Texto de leitura »
(UOL/FOLHAPRESS) – Torcedores de diferentes clubes se reuniram nas ruas de Buenos Aires, capital da Argentina, na última quarta-feira por uma bandeira que já era defendida por Diego Maradona há mais de três décadas: a defesa dos aposentados diante da repressão estatal. O “adversário” desta vez é o presidente Javier Milei.
ECO A MARADONA
Diego Maradona deu uma declaração em 1992 que segue inspirando fora de campo. À época, o ídolo argentino, já campeão do mundo, saiu em defesa dos aposentados que protestavam contra medidas tomadas pelo governo do então presidente Carlos Menem.
“Estou de corpo e alma com os aposentados. O que fazem com eles é uma vergonha (…) Como não vou defender? Teríamos que ser muito cagões para não defendê-los. Estou até a morte com os aposentados, porque o que fazem com eles é uma vergonha”, disse Maradona, em 1992.
A frase virou lema, 33 anos depois, para torcedores que se uniram pela defesa dos aposentados contra a violência policial praticada pelo governo Milei. Representantes de torcidas de cerca de 30 clubes aderiram aos tradicionais atos nos arredores do Congresso argentino em meio à escalada na repressão aos aposentados. Cartazes de Maradona tomaram as ruas, e a citação foi repetida como um mantra.
“A luta dos aposentados vem dos anos 1990. O povo acompanha e, por mais que não seja você passando por essa situação, existe a solidariedade. Naquela época, os aposentados estavam bastante sozinhos em suas reivindicações, e aí alguém como Maradona fez sua voz ser ouvida. E Diego, como sempre, respondeu que tem que ser muito ‘cagão’ para não defender um aposentado. Tem essa ideia de que ‘é preciso defender o aposentado, não importa o que aconteça'”, afirma Lali, fotógrafa e torcedora do Chacarita, à reportagem.
Sempre às quartas-feiras, aposentados se reúnem no coração da capital argentina contra o fim de políticas públicas e a precarização das condições da categoria. Tais medidas não são novidade no país, mas foram reforçadas com a ideologia da “motosserra” de Milei, de amplo corte de gastos estatais. A repressão policial à “marcha dos jubilados” vem avançando desde o ano passado.
APOIO DE TORCEDORES AOS APOSENTADOS
A mobilização das torcidas começou após um aposentado, que sempre protestava com camisa do Chacarita Jrs, ser agredido e ter a mão quebrada. Torcedores do clube que disputa a segunda divisão do país se solidarizaram com o colega de arquibancada e foram às ruas no último dia 5, aumentando os holofotes sobre a causa.

Registros armazenados
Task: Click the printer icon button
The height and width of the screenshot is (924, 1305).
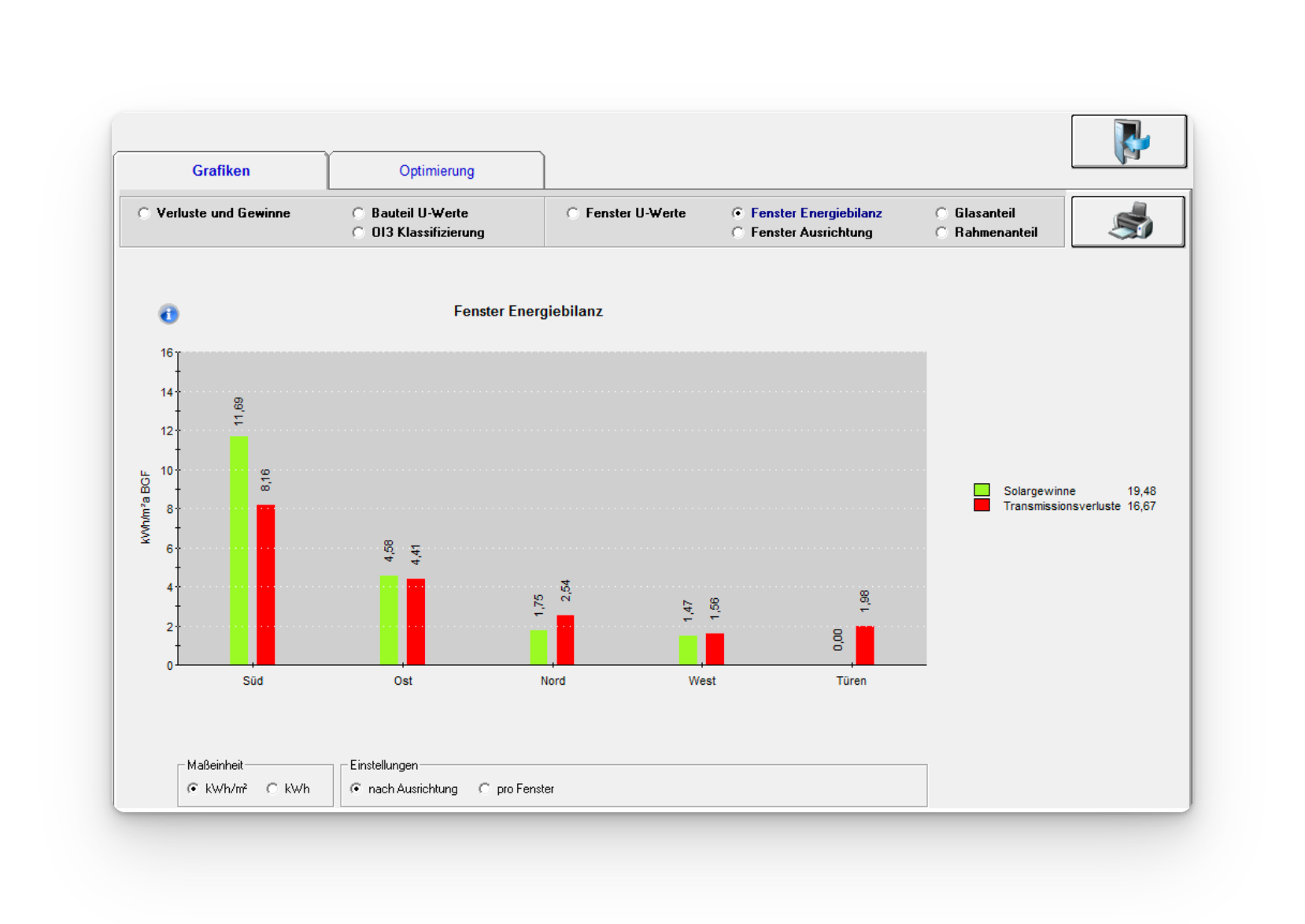Action: [x=1128, y=222]
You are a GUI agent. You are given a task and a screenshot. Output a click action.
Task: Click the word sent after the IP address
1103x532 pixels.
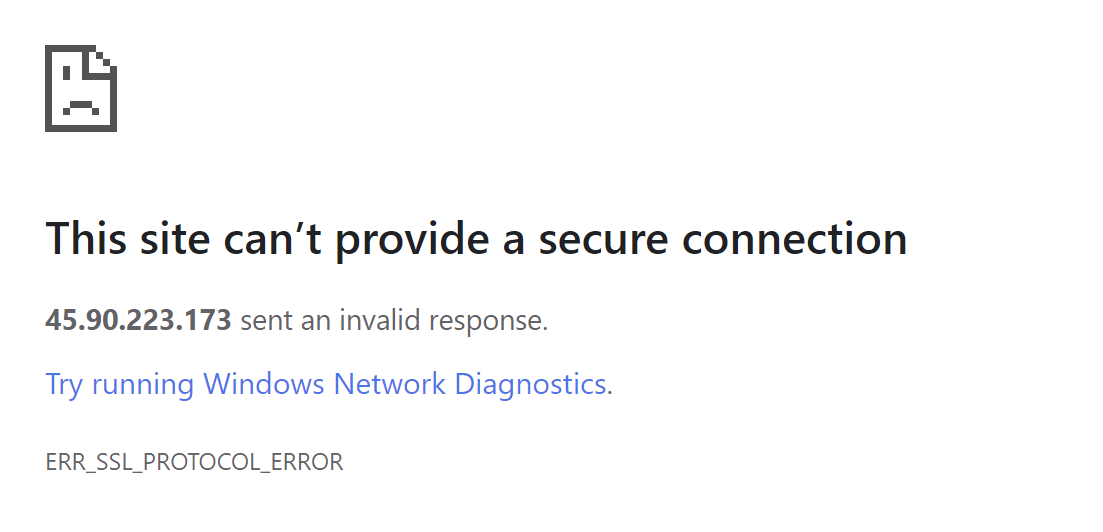[x=261, y=321]
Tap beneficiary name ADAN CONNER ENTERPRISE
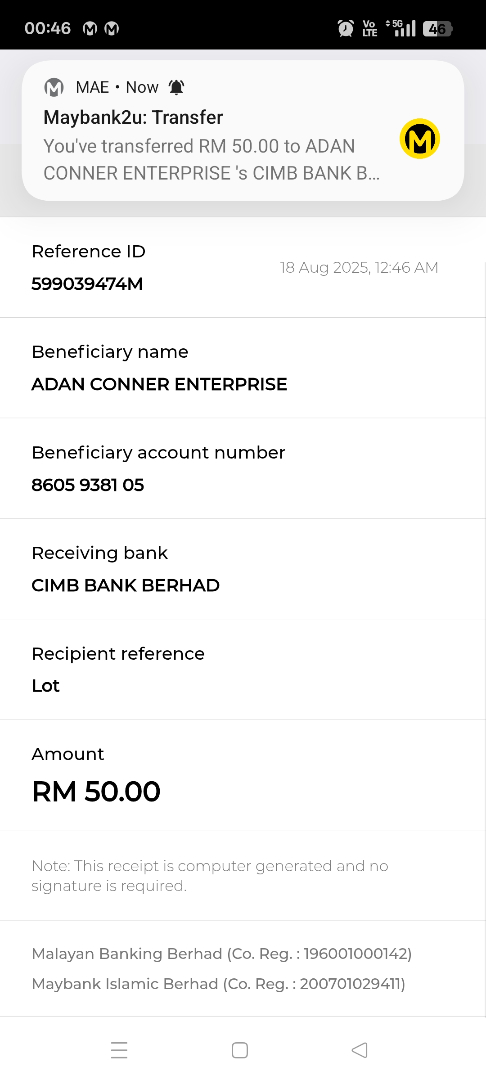This screenshot has height=1080, width=486. tap(160, 384)
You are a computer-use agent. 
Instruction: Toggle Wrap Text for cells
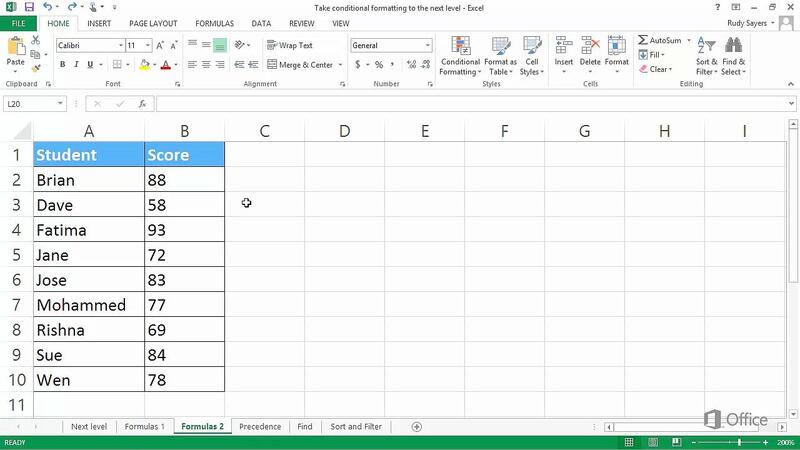point(290,45)
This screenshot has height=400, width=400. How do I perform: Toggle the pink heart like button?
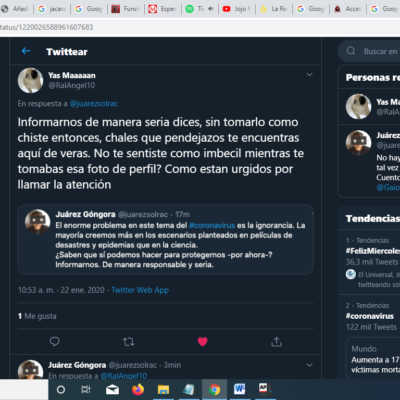coord(203,342)
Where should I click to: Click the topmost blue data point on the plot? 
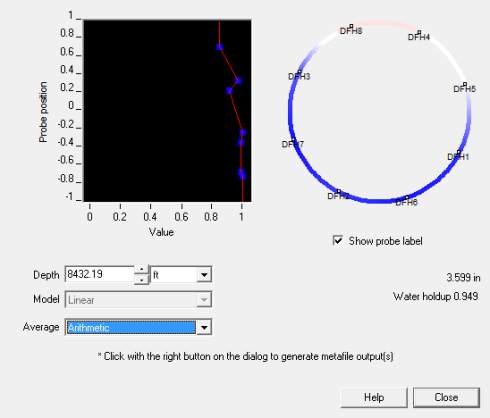click(x=219, y=47)

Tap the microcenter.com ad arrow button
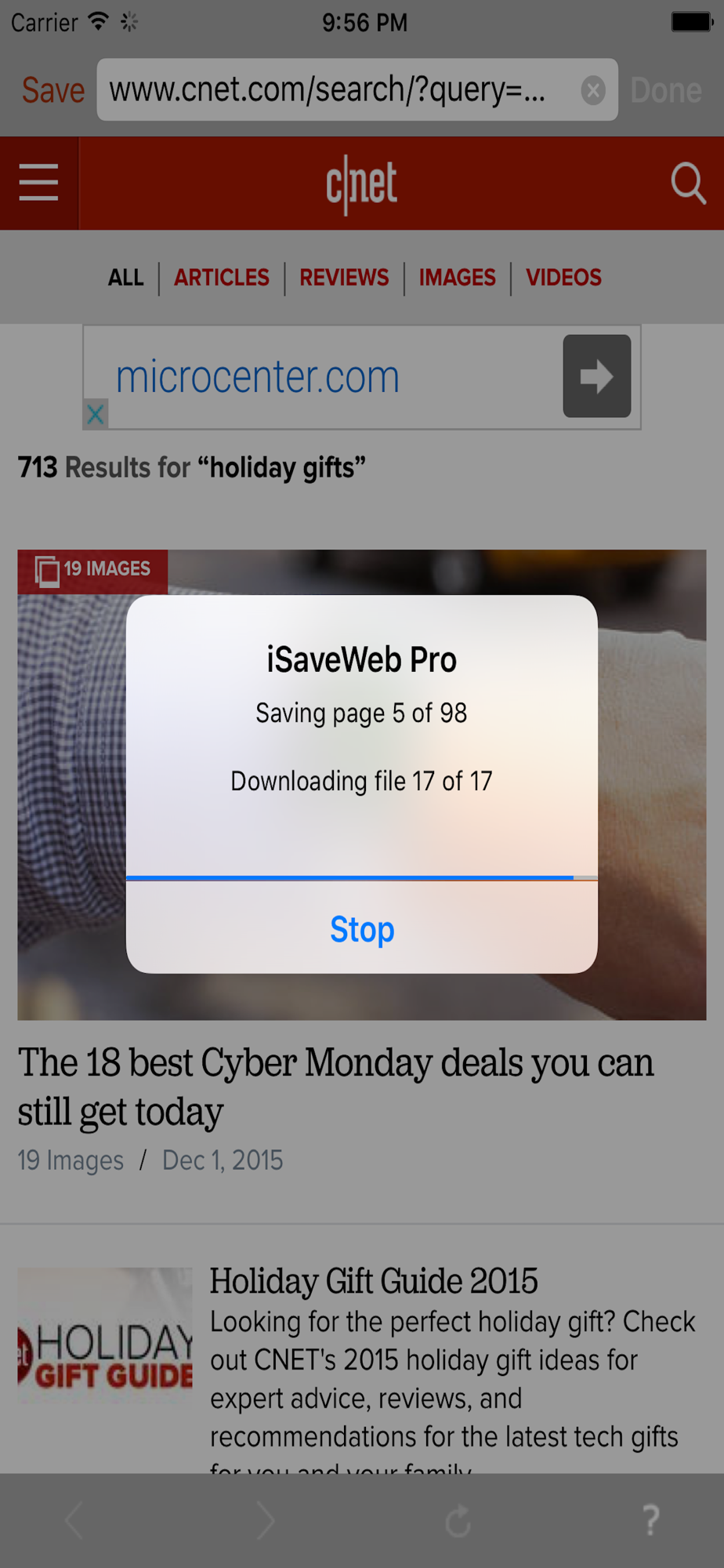tap(596, 376)
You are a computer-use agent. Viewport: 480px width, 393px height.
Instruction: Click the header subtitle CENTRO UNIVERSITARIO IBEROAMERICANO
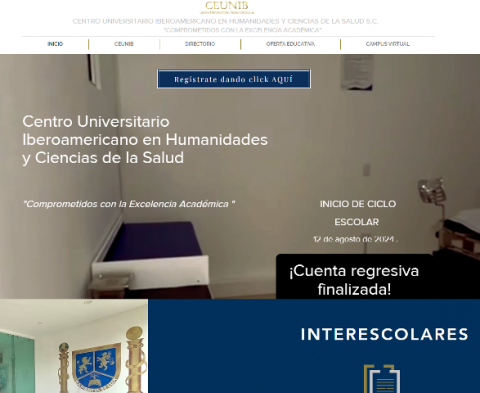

Instruções da tarefa » Reescreva o trecho do texto sobre Maradona e os aposentados entre "(UOL/FOLHAPRESS) – Torcedores" e "presidente Javier Milei.", inclusive, substituindo "quarta-feira" por "terça-feira".

Resultado »
(UOL/FOLHAPRESS) – Torcedores de diferentes clubes se reuniram nas ruas de Buenos Aires, capital da Argentina, na última terça-feira por uma bandeira que já era defendida por Diego Maradona há mais de três décadas: a defesa dos aposentados diante da repressão estatal. O “adversário” desta vez é o presidente Javier Milei.